Posted on Thu, Mar. 27, 2003


S.C. Senate passes predatory lending bill


The Associated Press

A bill targeting high-interest loans and other controversial lending practices passed the Senate late Wednesday.

"This is a giant step forward for the consumers of South Carolina," said Senate Banking and Insurance chairman David Thomas, who spent much of the past three years working on the legislation.

"It doesn't give us everything," said Thomas, R-Greenville. "But if you can get consumer advocates out there saying, 'Thumbs up!' you've done a yeoman's job."

The House was expected to take up its version of the legislation Thursday.

The Senate vote came after about four hours of debate interrupted by frequent breaks to work out compromises.

The measure defines and outlaws practices such as "loan flipping," in which loans are refinanced repeatedly to generate surcharges for lenders, that do less to benefit consumers than to enrich loan companies.

The bill's supporters drew distinctions between flipping and standard refinancing that helps consumers, for instance, by allowing them to take advantage of lower interest rates.

Under the Senate-approved legislation, loans could be flipped every four years.

"The fact that there's even acknowledgment there's such a thing as flipping is a wonderful thing," said Sue Berkowitz, director of the South Carolina Appleseed Legal Justice Center in Columbia. Berkowitz has worked on the legislation since 1999.

Another key compromise involved premiums on insurance policies that help pay off credit debt if the consumer dies.

The Senate plan now limits the prohibition of financing such premiums to site-built houses and manufactured homes with loans backed by mortgages on property the consumer owns. The premiums still could be financed on mobile homes when they are not purchased along with land.

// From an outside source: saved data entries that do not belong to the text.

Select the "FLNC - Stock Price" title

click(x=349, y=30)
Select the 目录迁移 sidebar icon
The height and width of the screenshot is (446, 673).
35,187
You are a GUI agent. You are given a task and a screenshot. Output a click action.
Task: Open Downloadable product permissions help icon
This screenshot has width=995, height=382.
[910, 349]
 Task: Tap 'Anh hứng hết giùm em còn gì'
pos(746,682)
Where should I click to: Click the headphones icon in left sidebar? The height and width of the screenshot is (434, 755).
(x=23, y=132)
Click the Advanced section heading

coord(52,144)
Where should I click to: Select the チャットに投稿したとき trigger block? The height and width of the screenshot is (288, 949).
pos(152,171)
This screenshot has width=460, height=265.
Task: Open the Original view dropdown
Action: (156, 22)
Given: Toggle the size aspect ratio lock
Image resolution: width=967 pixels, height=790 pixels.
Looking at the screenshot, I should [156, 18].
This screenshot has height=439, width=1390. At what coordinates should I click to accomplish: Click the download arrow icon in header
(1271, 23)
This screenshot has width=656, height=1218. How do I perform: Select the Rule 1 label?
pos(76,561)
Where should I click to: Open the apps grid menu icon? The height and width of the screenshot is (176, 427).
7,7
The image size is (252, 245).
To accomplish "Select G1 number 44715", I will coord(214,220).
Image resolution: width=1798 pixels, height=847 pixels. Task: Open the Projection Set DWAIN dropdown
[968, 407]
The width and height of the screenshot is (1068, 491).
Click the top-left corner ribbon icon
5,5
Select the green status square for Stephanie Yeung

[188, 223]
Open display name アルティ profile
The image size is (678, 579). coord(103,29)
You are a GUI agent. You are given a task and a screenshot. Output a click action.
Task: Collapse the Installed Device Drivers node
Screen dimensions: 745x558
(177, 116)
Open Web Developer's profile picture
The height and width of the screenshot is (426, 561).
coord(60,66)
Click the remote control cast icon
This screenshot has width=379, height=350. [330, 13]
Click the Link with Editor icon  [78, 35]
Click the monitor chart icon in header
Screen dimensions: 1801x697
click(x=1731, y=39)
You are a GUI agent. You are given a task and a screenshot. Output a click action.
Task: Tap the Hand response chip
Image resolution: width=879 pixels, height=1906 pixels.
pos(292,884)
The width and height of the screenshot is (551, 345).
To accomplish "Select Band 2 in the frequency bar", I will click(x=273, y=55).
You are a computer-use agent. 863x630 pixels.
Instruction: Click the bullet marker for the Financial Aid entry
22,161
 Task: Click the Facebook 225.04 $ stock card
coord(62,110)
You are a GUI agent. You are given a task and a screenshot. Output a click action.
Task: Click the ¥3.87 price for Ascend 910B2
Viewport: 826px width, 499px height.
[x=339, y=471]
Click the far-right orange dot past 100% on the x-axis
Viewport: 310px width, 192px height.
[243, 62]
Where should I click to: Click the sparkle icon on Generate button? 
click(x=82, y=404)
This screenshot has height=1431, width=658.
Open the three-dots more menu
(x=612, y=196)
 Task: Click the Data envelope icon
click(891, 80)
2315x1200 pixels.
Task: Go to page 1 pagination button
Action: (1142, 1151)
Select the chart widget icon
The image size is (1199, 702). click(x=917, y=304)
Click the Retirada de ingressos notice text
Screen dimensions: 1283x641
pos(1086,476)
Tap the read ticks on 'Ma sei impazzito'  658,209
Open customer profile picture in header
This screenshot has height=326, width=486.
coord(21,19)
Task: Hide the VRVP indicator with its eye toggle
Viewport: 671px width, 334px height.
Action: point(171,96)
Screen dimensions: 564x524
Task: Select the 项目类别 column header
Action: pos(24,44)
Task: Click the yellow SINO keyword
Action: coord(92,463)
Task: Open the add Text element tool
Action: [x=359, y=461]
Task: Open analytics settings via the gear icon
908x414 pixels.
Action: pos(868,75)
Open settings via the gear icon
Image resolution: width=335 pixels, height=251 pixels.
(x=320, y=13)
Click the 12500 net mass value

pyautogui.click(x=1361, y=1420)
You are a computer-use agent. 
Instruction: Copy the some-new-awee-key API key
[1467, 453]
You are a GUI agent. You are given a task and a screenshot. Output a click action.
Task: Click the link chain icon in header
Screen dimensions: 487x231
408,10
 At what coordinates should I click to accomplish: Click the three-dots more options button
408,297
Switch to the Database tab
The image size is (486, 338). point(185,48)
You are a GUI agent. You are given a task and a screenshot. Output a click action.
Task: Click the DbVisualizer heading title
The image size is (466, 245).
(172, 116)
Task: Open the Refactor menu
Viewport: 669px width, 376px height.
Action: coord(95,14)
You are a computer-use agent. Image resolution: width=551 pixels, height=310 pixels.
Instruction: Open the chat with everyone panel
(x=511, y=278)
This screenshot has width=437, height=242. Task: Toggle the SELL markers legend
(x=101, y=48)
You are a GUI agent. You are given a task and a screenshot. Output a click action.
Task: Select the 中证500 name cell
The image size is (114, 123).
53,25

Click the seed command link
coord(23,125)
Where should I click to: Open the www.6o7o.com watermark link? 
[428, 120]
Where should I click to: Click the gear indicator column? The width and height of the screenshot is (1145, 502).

That was a tough compromise for some, including Sen. Scott Richardson, R-Hilton Head Island, who served on the panel that drafted the bill.

Part of the intent was to protect poor residents from credit life insurance premiums' doubling the cost of some loans, Richardson said. With such premiums, the insurer gets the money in a lump sum when a loan is made. At the same time, the policies can generate fees for the lender.